● TEXTO PARA LEER
En Europa, vemos tendencias similares, aunque marcadas por un desprecio aún más abierto del cristianismo. Los jefes religiosos han sido vilipendiados en los medios y aún en las cortes simplemente por expresar la enseñanza católica. Hace algunos años, a uno de los principales políticos católicos de nuestra generación, Rocco Buttiglione, se le negó un puesto importante en la Unión Europea debido a sus creencias católicas.

A comienzos de este verano, fuimos testigos de un tipo de matonaje vengativo que no se veía en este continente desde los días de los métodos policiales nazis y soviéticos: el palacio Arzobispal de Bruselas fue allanado por la policía; hubo obispos detenidos e interrogados durante 9 horas sin el debido proceso; sus computadores personales, teléfonos celulares y archivos fueron incautados. Incluso las tumbas de los muertos de la Iglesia fueron violadas en el allanamiento. Para la mayor parte de los norteamericanos, este tipo de humillación pública calculada de los líderes religiosos sería un escándalo y un abuso del poder del estado. Y esto no es a causa de las virtudes o los pecados de cualquier líder religioso involucrado, dado que todos tenemos la obligación de obedecer las leyes justas. Es un escándalo, más  bien, porque la autoridad civil, por su dureza, muestra desprecio por las creencias y los creyentes a los que los líderes representan.

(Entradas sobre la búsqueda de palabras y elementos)
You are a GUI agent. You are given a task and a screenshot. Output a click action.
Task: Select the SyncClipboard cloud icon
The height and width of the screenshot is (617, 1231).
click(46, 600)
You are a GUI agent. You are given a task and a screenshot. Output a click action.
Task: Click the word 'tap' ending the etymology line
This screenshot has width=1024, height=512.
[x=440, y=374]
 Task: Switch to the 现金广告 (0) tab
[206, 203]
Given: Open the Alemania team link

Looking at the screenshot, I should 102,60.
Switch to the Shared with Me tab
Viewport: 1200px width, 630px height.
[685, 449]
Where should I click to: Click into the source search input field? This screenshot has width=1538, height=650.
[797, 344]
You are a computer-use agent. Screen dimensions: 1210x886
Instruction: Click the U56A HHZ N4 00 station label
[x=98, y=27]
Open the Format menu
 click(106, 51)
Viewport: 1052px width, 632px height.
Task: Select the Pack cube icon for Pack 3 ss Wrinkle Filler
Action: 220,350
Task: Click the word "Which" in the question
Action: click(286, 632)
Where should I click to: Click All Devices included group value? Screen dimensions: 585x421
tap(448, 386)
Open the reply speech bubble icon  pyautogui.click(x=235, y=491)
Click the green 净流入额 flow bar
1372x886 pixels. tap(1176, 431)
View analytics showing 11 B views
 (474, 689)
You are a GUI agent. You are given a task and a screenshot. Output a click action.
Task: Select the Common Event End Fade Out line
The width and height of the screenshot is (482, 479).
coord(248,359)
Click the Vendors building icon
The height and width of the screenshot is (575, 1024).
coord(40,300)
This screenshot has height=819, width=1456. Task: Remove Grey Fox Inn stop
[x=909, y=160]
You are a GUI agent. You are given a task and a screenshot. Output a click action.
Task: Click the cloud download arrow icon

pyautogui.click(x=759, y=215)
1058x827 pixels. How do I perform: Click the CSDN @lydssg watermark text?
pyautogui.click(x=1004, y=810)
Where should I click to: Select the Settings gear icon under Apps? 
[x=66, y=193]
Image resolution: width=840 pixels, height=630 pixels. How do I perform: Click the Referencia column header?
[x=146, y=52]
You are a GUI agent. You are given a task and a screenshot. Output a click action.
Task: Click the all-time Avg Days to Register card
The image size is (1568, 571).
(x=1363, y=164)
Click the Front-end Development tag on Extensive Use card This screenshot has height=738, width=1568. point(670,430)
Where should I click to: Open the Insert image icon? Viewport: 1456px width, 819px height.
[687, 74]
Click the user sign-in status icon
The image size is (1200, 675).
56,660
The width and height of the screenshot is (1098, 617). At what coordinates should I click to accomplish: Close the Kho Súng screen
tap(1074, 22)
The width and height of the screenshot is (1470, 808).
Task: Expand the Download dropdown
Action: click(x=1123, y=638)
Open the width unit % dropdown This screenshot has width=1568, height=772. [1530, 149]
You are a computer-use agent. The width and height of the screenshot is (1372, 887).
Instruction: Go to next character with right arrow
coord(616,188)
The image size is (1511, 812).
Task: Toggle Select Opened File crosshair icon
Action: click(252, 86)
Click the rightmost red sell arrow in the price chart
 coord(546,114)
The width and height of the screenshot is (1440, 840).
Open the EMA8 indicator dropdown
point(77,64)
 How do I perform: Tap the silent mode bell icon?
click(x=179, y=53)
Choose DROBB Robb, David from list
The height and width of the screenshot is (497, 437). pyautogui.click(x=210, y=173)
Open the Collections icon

● LA TAREA
¿Puedes copiar del texto sobre el desprecio al cristianismo en Europa el fragmento que empieza con "En Europa, vemos" y sigue hasta "sus creencias católicas."?

● SOLUCIÓN PROPUESTA
En Europa, vemos tendencias similares, aunque marcadas por un desprecio aún más abierto del cristianismo. Los jefes religiosos han sido vilipendiados en los medios y aún en las cortes simplemente por expresar la enseñanza católica. Hace algunos años, a uno de los principales políticos católicos de nuestra generación, Rocco Buttiglione, se le negó un puesto importante en la Unión Europea debido a sus creencias católicas.